What about the safety? There were no differences in the incidents of adverse or serious events with the medication in patients with PAD. And importantly there was a consistent relationship between lower achieved LDL levels and lower risk of limb events that extended down to
very low levels of LDL cholesterol. So in summary Evolocumab significantly reduced the primary end point with patients with PAD because of their overall higher risk, patients with PAD actually had a larger absolute risk reduction for many of this end points than many patients without PAD and Evolocumab
significantly reduced major adverse limb events in all patients and in patients with PAD. What about Coronary disease as doctor Veith asked me to address? With in the of patients with prior MI, it was hypothesized that may be we could identify some that would
benefit more from this medication. So, 22,000 patients had a prior MI, and they were classified in several areas, one of them being, that based on the time of their most recent MI, 8,400 patients or 38 percent were with in two years of their most recent MI,
and this recent MI as well as other factors were independent predictors of a future cardiovascular outcome. So, if you see her in the placebo arm compared with patients with a remote MI , those with a recent MI were significantly higher risk in the placebo arm for the primary end point.
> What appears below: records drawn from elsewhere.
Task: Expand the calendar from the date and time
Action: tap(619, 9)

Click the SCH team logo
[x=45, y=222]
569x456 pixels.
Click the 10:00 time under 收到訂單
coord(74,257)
The relative risk reductions for the primary end point was greater in these high sub groups including recent MI, than for those with remote MI, and you can see this here in this slide as well. And patients with a recent MI and with remote MI and the magnitude of the reduction being much greater in the higher risk group.
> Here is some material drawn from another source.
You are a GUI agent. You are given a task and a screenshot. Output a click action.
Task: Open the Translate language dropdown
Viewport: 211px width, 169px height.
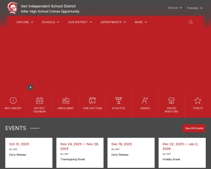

So in conclusion recent MI, was felt to be a high risk condition and that these patients significantly benefit from cholesterol lowering with Evolocumab. So it's being reiterated here this morning, how low should we go, the targets are constantly changing and again changed just as recently as last week, and there
are a lot of good arguments for extensive lowering of LDL cholesterol, it's important to realize that because of the anticipated extreme reductions in LDL cholesterol regulatory agency require enhanced monitoring of adverse events. Particularly neuro-cognitive events, and in a sub study of FOURIER, there were no group differences in many of these
parameters between the placebo and medicated groups. in FOURIER the reduction in the primary and secondary composite end points was in fact linearly relate to the achieved LDL cholesterol. And in a post hoc analysis five percent of these patients achieved extraordinarely low levels.
In this group importantly, there were no associations between this achieved levels and predetermined safety event. So I tried very hard to find a slide that said when they go high we go low but unfortunately no one wanted to make that so I'll just say go low or go home.